One of the biggest and most controversial stories surrounding the system has been the removal of an onboard motion processor. Instead of processed data being transferred over USB, the raw streams from the camera, depth sensor and mic are beamed across to the 360, where the CPU and GPU work in concert to decode and process the data. Kipman makes the claim that the console has the power to spare, saying that no 360 game - not even the latest state-of-the-art title - uses all of the CPU and GPU power available.

"As much as we like to talk about bits and percentages, you take a game like, I don't know, Call of Duty: Black Ops - there's a significant amount of processing, be it CPU or GPU, that still remains on the table," he says.

"So after that, when we came to this revelation about games and future games that would be coming to Xbox, we looked at it and we said, 'Is it worth the trade-off to put onboard processing on the device when we think we can create magical, unique, deep, thorough experiences without it?'

"That trade-off is easy - it's about the affordability of the device. From the perspective of bringing to market this amazing deal, £129.99 with Kinect Adventures, plus sensor - buy one and have your entire family play - it's a very interesting customer value proposition. We can create games which are as rich and thorough and as deep as the games which we have on our platform today and which we will have tomorrow.

"Then the conversation becomes simple: you start moving into a world which says, 'Why keep something complicated when you can make it simple?' We decided to have our cake and eat it too."

There is plenty of merit in what Kipman says here, beyond the shoehorned PR. Theoretically, there is nothing to stop developers creating Kinect titles that look and feel exactly like a premium core gamer title, because the system overhead is minimal - a low amount of CPU time spread across two threads on a single Xenos CPU core plus an even smaller amount of GPU resource. Take a look at Kinect Adventures and you see a fully fleshed out Unreal Engine 3 title, and that's exactly the sort of tech that would not take kindly to being robbed of significant amounts of system resources.

The system's 'brain' has been removed from the Kinect innards, with the Xbox 360 CPU and GPU taking over the processing chores.

Kipman also confirms that the Xenos GPU is used to process the depth information and help build the skeletal data on which a great many Kinect titles depend.

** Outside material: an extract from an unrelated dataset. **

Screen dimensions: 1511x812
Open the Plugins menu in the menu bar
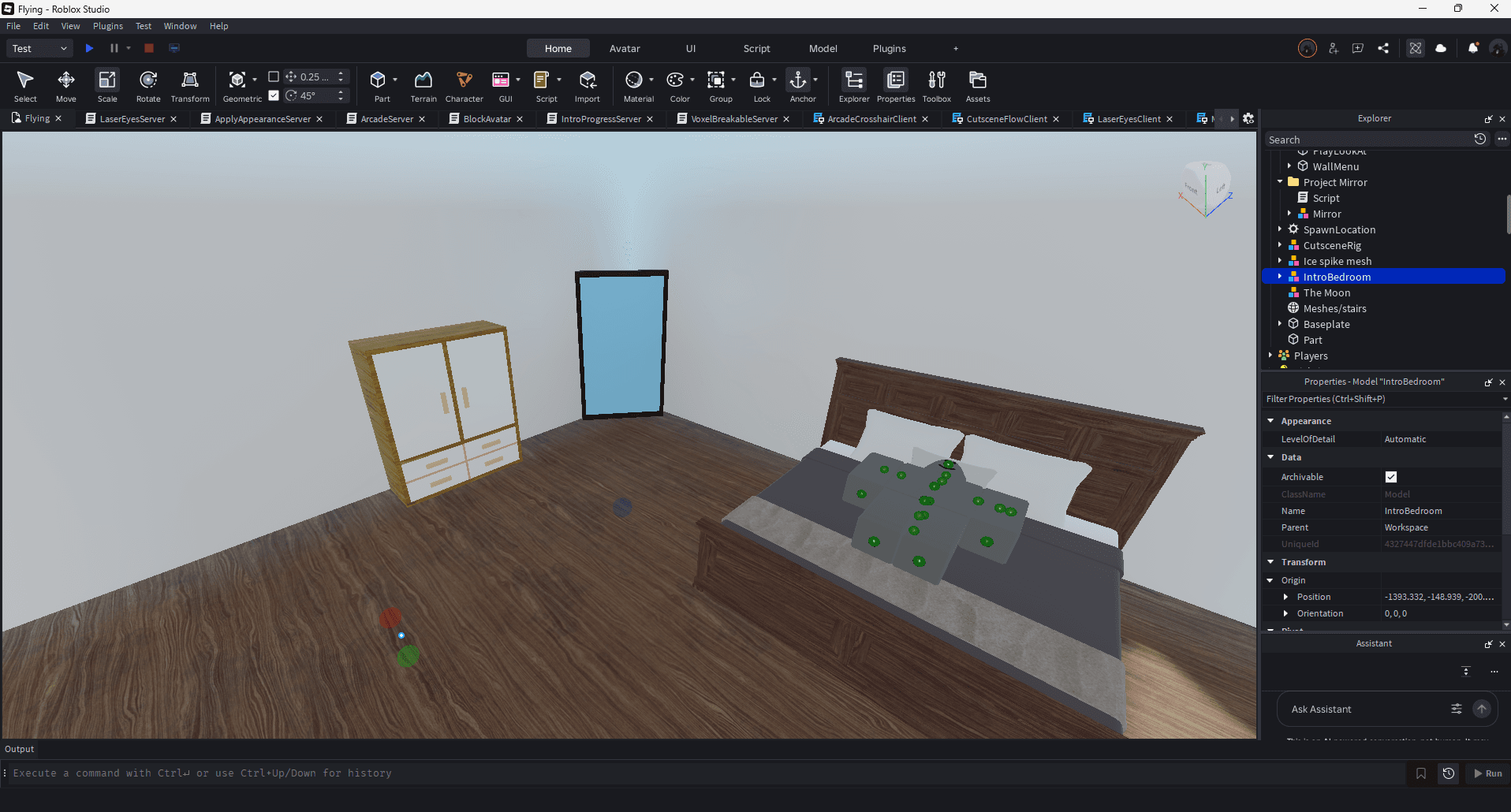click(107, 26)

"One of the major key ingredients of the experience is machine learning. Machine learning in our world is defining a world of probabilities. Machine learning, particularly our kind, which is probabilistic, is not really about what you know, it's about what you don't know," he explains.

"It's about being able to look at the world and not see duality, zeroes and ones, but to see infinite shades of grey. To see what's probable. You should imagine that, in our machine learning piece of the brain, which is just one component of the brain, pixels go in and what you get out of it is a probability distribution of likelihood.

"So a pixel may go in and what comes out of it may be - hey, this pixel? 80 per cent chance that this pixel belongs to a foot. Sixty per cent chance it belongs to a head, 20 per cent chance that it belongs to the chest. Now this is where we chop the human body into the 48 joints which we expose to our game designers. What you see is infinite levels of probability for every pixel and if it belongs to a different body part.

"That operation is, as you can imagine, a highly, highly parallelisable operation. It's the equivalent of saying, pixel in, work through this fancy maths equation and imagine you get a positive number, a positive answer, you branch right, you get a negative answer you branch left. Imagine doing this over a forest of probabilities. This is stuff where you'll get a thousand times performance improvement if you put it on the GPU rather than the CPU.

"GPUs are machines designed for these types of operations. The core of our machine learning algorithm, the thing that really understands meaning, and translates a world of noise to the world of probabilities of human parts, runs on the GPU."